Отец ушел, а я все сидел в своей комнате в полном раздрае. Заняться было нечем, не уроки же учить, в самом деле. Очень скоро я снова оказался на улице и не сразу осознал, что хочу найти Иолу, выяснить, куда она подевалась. Сгонял до лагеря и застал наверху Бриджит: она над угловой кроватью старательно клеила посты с какой-то американской группой. Должно быть, собиралась подыграть Иоле, показать, что тоже живет в этом домишке, из самой Америки прикатила лечиться к русскому чудо-психологу!
– Иола внизу? – спросил я коротко.
– Нет, она здесь не появлялась. Я только знаю, что она к тебе собиралась после уроков.

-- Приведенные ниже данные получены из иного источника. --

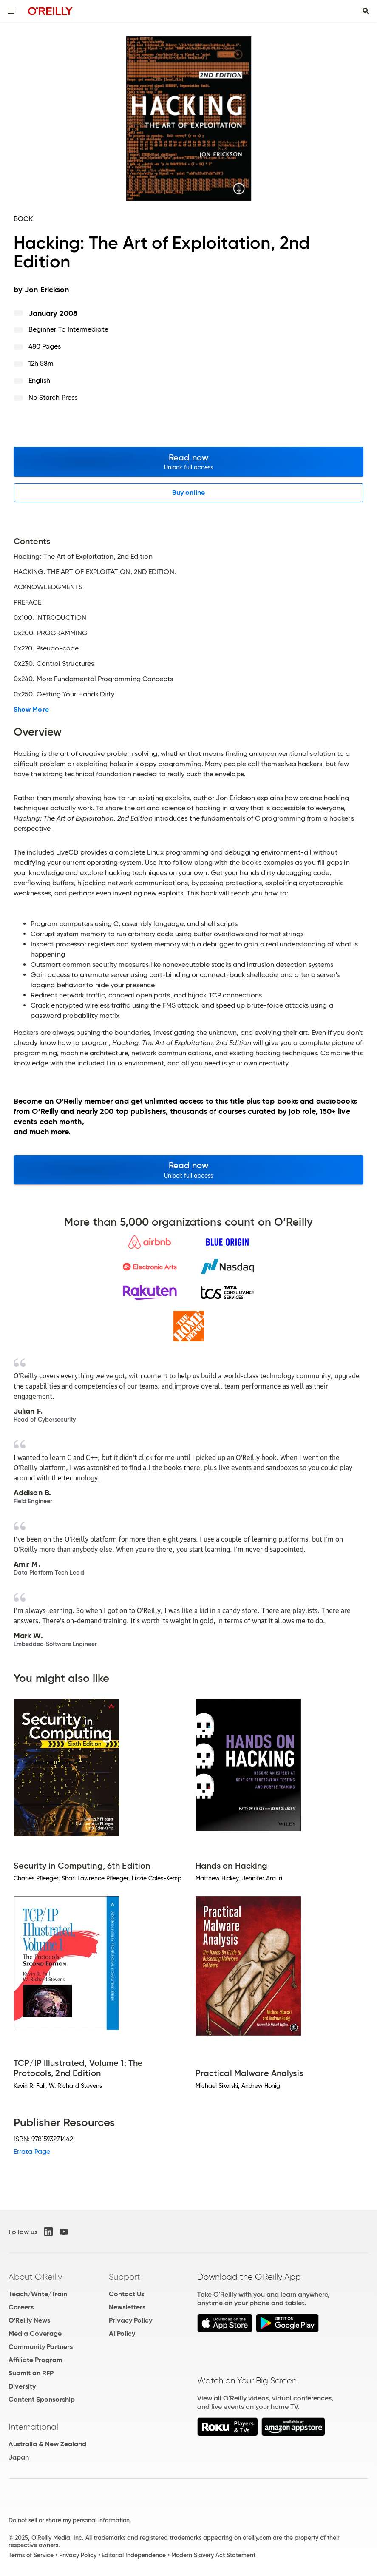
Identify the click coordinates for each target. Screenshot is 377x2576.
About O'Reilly (35, 2277)
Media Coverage (35, 2333)
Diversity (22, 2386)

Никаких вопросов тактичная Бридж не задала и взглядами меня не прожигала: дала информацию и снова занялась оклейкой стен. А я помчался обратно в город.
По пути родилась мыслишка забежать в школу: там сегодня собирался фотографический кружок, на который, я знал, Иола записалась в свой первый же школьный день. Конечно, я не собирался заваливаться в класс, только шмыгнул в раздевалку и поискал глазами на вешалке приметное Иолино пальто: сливового цвета с широкими присобранными рукавами. На вешалке группкой висело с десяток пальто и курток, наверное, как раз весь кружок, но Иолиного среди них я не обнаружил. И уже шел обратно к двери, когда уловил что-то в глубине раздевалки, шорох или просто взволнованное дыхание. Кто-то предпочел затаиться при моем появлении. Я присел на корточки и увидел две тощие ноги, подрагивающие на перекладине. И кажется, я уже знал, кто это…
Наша школа была выстроена в форме буквы «Г», справа от входа под окнами основного корпуса протянулся палисадник с чахлыми липками. Я вышел, встал за один из стволов и принялся наблюдать за входом.
Скоро из-за входной двери, как я и ожидал, выглянул заполошно преступный пятиклашка Женька Карамыш. Взъерошенный и бледный, он поводил туда-сюда своим острым носом, немного приободрился и затрусил прочь со двора. Я нагнал его уже на улице, когда он влился в дневную толпу на главном проспекте города, пошел следом, таясь за чужими спинами.
Пацан больше не оглядывался, брел, втянув голову в плечи и глубоко засунув руки в карманы, жалкий и какой-то пришибленный. Но лично я сочувствия больше не испытывал – из-за потраченных нервов и денег. Я решил, что сегодня же поговорю с его родителями, раскрою им глаза на нечистые делишки их дитяти. Пусть принимают меры, если не хотят, чтобы их сына однажды линчевали.